The ARC (Antenna Range Controller) box converts the pulses from the PC into current pulses to drive the stepper motors of the various rotation and translation stages. The limit switch telemetry is also fed back through the ARC box to the computer. The trigger for the HP 8530A Receiver is fed through the ARC box. The PC utilizes a Digital I/O card to interface to the ARC box.

ARC Box/Motion Stages Interface

The ARC box is connected to each motorized stage via a single motor cable to each motion stage that also carries the limit switch telemetry. This makes for simple installation and maintenance.

PC/HP 8530A Receiver Interface

The PC communicates to the HP 8530A Receiver via a standard National Instruments GPIB card. It is connected directly to the HP 8530A. The event trigger is generated by the PC and is buffered through the ARC box to the receiver.

8. Software

This system uses much of the standard NSI Near-field Antenna Measurement Software Package. However, it has been adapted to incorporate spherical near-field processing. The software incorporates the NIST algorithm and transform to generate the far-field patterns.

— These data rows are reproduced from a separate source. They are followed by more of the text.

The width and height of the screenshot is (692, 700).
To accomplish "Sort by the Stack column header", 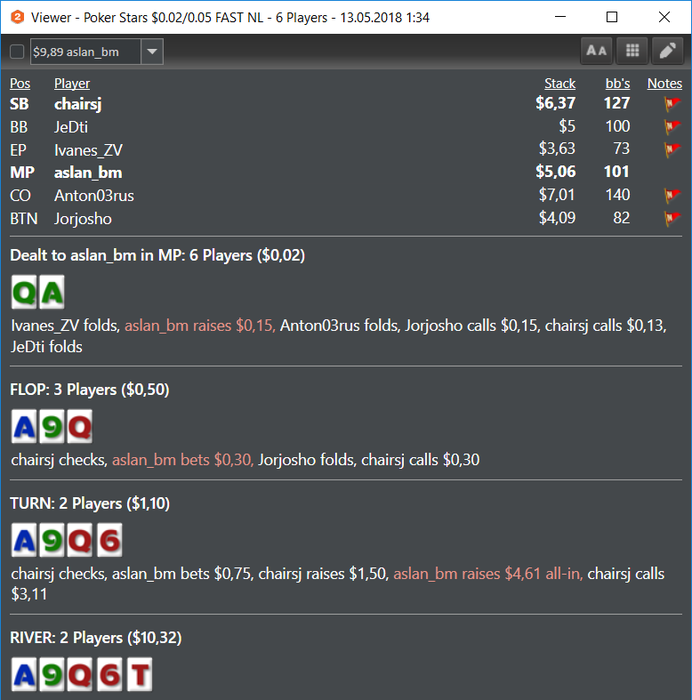I will [x=560, y=83].
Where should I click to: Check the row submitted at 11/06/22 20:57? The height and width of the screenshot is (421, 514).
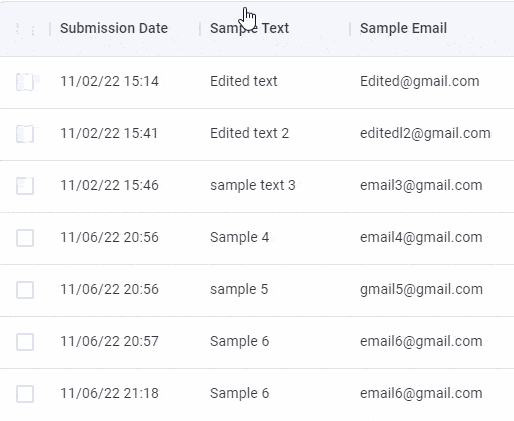[x=25, y=342]
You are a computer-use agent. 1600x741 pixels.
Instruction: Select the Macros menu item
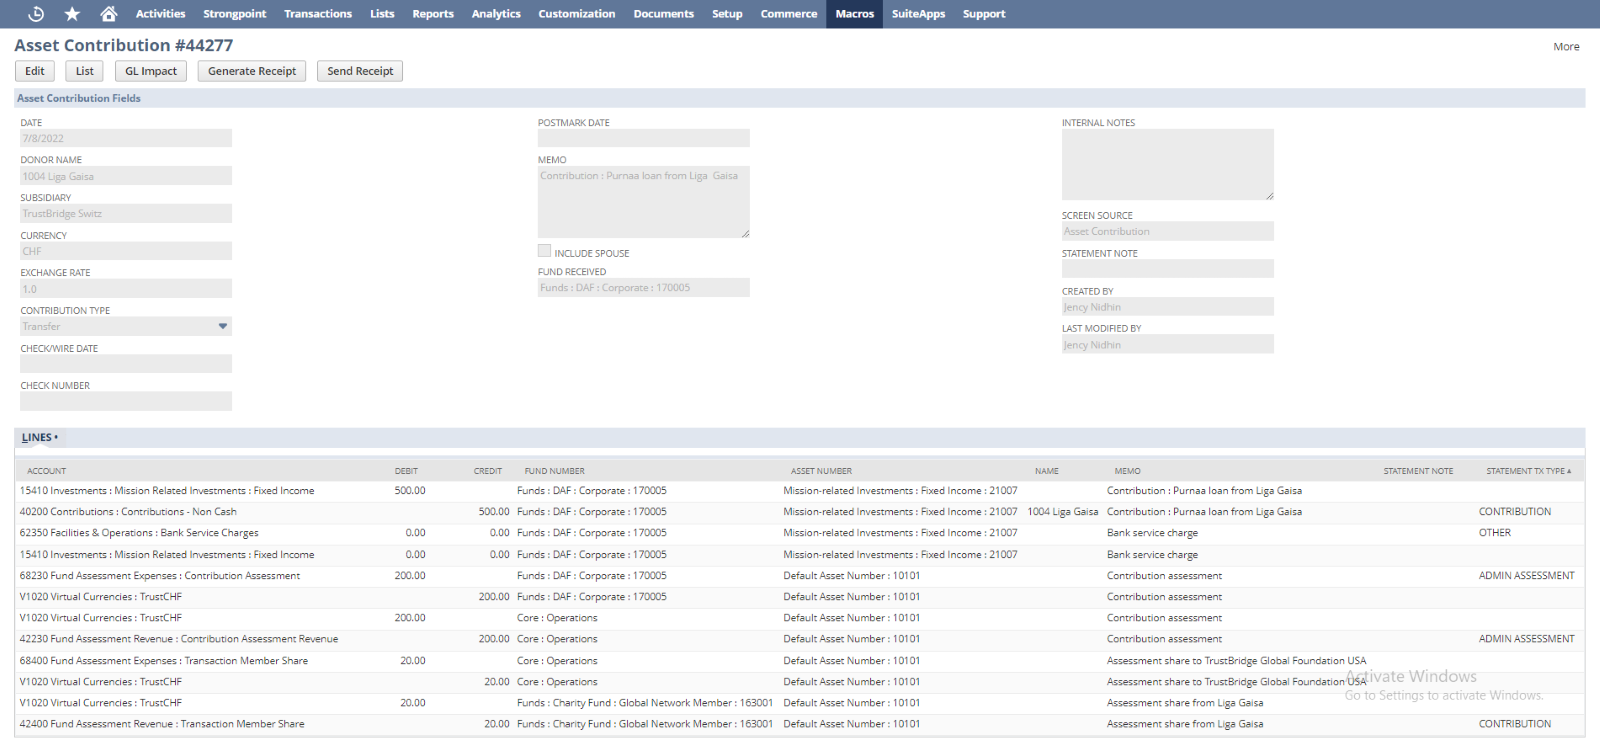[x=854, y=14]
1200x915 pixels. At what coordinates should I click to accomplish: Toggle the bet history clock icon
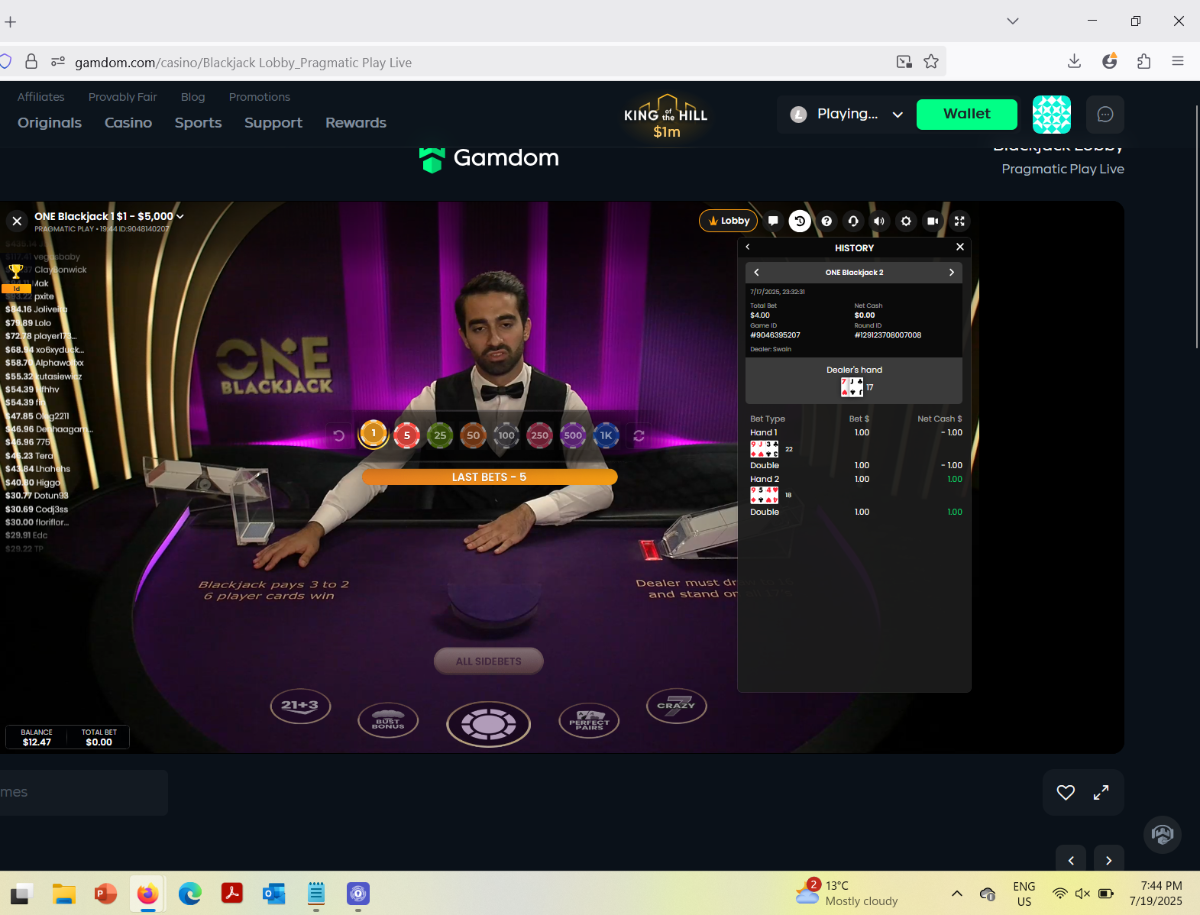(x=800, y=221)
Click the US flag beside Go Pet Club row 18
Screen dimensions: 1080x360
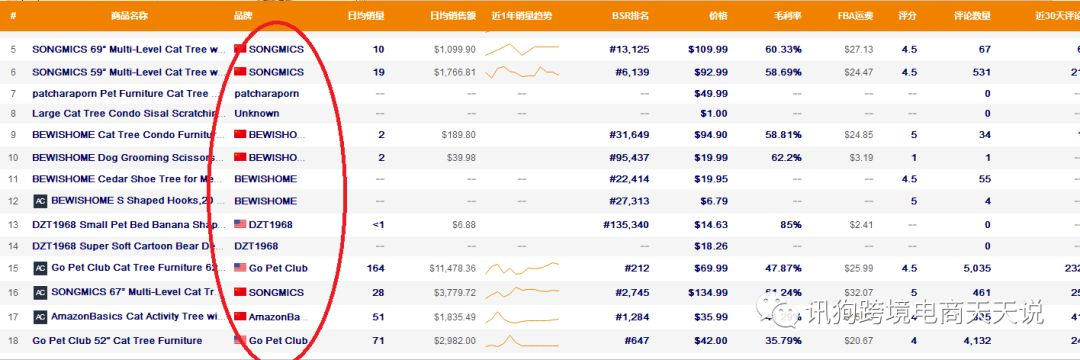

Since the system is to be used as a production line test station, much simplification was required in order to custom tailor the testing activity for specific parameters. The normal menu driven user interface, which provides a highly interactive environment and rapid response, needed to be greatly simplified so that only a narrow range of its capabilities were exploited. The most efficient method of accomplishing this task was to make the NSI near-field software executable from a customer written executive program. The NSI software also outputs the far-field data in a format that the customer-generated pass/fail analysis software can accept. This pass/fail analysis software is currently used on a customer operated far-field range.

Should the test article fail to meet its specs or the need for troubleshooting arise, the NSI software is accessible to the test engineer via a special code for direct interaction.

The software performs bidirectional scanning and multiple parameter scan set up. The software can supports an 8-port PIN diode switch used to measure multiple beams. For a detailed description of these features refer to reference 1.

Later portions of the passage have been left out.